For years, OT security strategies were built around the network — segmentation, firewalls, monitoring, anomaly detection. These remain essential, but no longer sufficient.

In practice:

  • Segmentation fails when an attacker uses valid credentials
  • Multi-factor authentication (MFA) fails when the authentication server is unreachable
  • Monitoring fails when early access logs are missing
  • Air gaps fail when contractors or remote operators require periodic access

These failures do not come from flawed design. They come from a misplaced assumption — that identity is a secondary control rather than the first target attackers pursue. The more distributed, remote-enabled, and automated OT becomes, the more identity moves from important to foundational.

 

The blind spot in authentication that depends on the network

Most OT environments rely on authentication methods originally designed for stable IT networks:

  • Server-dependent MFA
  • Credential storage on central servers
  • Username and password dependencies
  • Remote access tokens that expire unpredictably
  • Privileged accounts that remain active offline

But OT is not a stable network environment. It is a world of:

  • intermittent connectivity
  • isolated or air-gapped facilities
  • vendor-managed remote access
  • ageing industrial control systems (ICS)
  • operators who often work in offline or semi-offline conditions

Identity frameworks that assume “always-on connectivity” simply do not reflect how OT systems operate. This is why identity keeps breaking in OT — even when everything else appears compliant.

 

The missing layer made for disconnected environments

If OT networks cannot guarantee stable connectivity, identity must be designed to operate even without it. This is where 2026 marks a turning point.

Identity-first OT security means:

  • authentication that can function during partial outages or limited connectivity
  • credentials that minimise the risk of reuse or theft through dynamic generation
  • verification methods that do not rely on constant central-server availability
  • access control tied to individuals instead of devices or network zones
  • identity events that can be logged locally and synchronised once connections return

This shift is already emerging across critical sectors in the adoption of dynamic, one-time authentication models. Each credential is generated independently, so trust can be maintained even when network paths are unavailable.

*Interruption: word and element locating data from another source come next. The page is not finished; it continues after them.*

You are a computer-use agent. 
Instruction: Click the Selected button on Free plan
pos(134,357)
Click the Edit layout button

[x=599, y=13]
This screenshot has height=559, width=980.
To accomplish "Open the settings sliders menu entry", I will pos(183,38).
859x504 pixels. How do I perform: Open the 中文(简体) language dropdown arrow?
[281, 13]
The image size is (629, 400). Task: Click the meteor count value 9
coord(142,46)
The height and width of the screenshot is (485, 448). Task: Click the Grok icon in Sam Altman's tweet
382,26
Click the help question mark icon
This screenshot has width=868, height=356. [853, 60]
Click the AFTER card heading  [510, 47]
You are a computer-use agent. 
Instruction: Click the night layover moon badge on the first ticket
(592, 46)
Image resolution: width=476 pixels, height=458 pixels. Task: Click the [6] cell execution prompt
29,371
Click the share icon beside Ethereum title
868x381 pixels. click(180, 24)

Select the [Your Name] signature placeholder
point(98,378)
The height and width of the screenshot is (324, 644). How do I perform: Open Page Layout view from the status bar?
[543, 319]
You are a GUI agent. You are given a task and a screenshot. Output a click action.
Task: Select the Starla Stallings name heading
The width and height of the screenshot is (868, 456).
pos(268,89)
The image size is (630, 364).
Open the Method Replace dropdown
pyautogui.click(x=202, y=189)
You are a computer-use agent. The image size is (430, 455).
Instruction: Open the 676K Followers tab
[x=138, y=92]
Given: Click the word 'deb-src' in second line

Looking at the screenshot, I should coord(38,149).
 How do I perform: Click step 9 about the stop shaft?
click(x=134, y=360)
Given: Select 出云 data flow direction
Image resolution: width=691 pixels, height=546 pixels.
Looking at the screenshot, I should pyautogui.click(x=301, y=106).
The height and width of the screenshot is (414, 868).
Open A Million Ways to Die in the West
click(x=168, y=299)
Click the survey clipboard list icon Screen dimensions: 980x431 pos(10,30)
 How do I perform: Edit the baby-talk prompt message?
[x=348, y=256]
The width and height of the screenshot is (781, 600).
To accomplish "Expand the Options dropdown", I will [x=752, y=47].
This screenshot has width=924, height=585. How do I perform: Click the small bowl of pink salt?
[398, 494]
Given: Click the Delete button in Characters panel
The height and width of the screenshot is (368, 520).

This mirrors the principle behind one-way, dynamic identity systems such as OTAC, where no static passwords are stored and no reusable secrets exist. In architectures where verification libraries are available locally — such as standalone deployments — identity checks can even be performed offline while maintaining trusted control.

Not as a replacement for traditional OT security. But as the layer that completes it.

 

Why this matters for OT endpoints

OT endpoint security — PLCs, HMIs, RTUs, and other ICS devices — has always been vulnerable because these systems were never designed with strong identity validation in mind.

They were not built to:

  • enforce modern authentication
  • reject stolen or reused credentials
  • validate dynamic identity codes
  • operate securely with intermittent connectivity

By centring identity, 2026 becomes the first time OT endpoints can be protected before the attacker reaches them — not after the breach has already begun.

This is also why identity-centric approaches align with swIDch’s mission. Dynamic, non-reusable authentication methods reduce reliance on passwords and support more resilient OT endpoint protection regardless of network stability.

 

The shift ahead as identity becomes the new OT perimeter

2025 made one reality impossible to ignore:

Networks can be segmented.
Firewalls can be tuned.
Monitoring can be improved.

But if identity remains static, shared, or dependent on central servers, attackers will always find a way in.

2026 will not be defined by bigger network perimeters. It will be defined by identity that travels with the user and remains verifiable even in disconnected environments — the one perimeter attackers cannot bypass simply by stealing or guessing a password.

And as operators plan next year’s investments, the smartest ones are recognising a simple truth:

Strengthen the identity layer,
and everything else becomes stronger with it.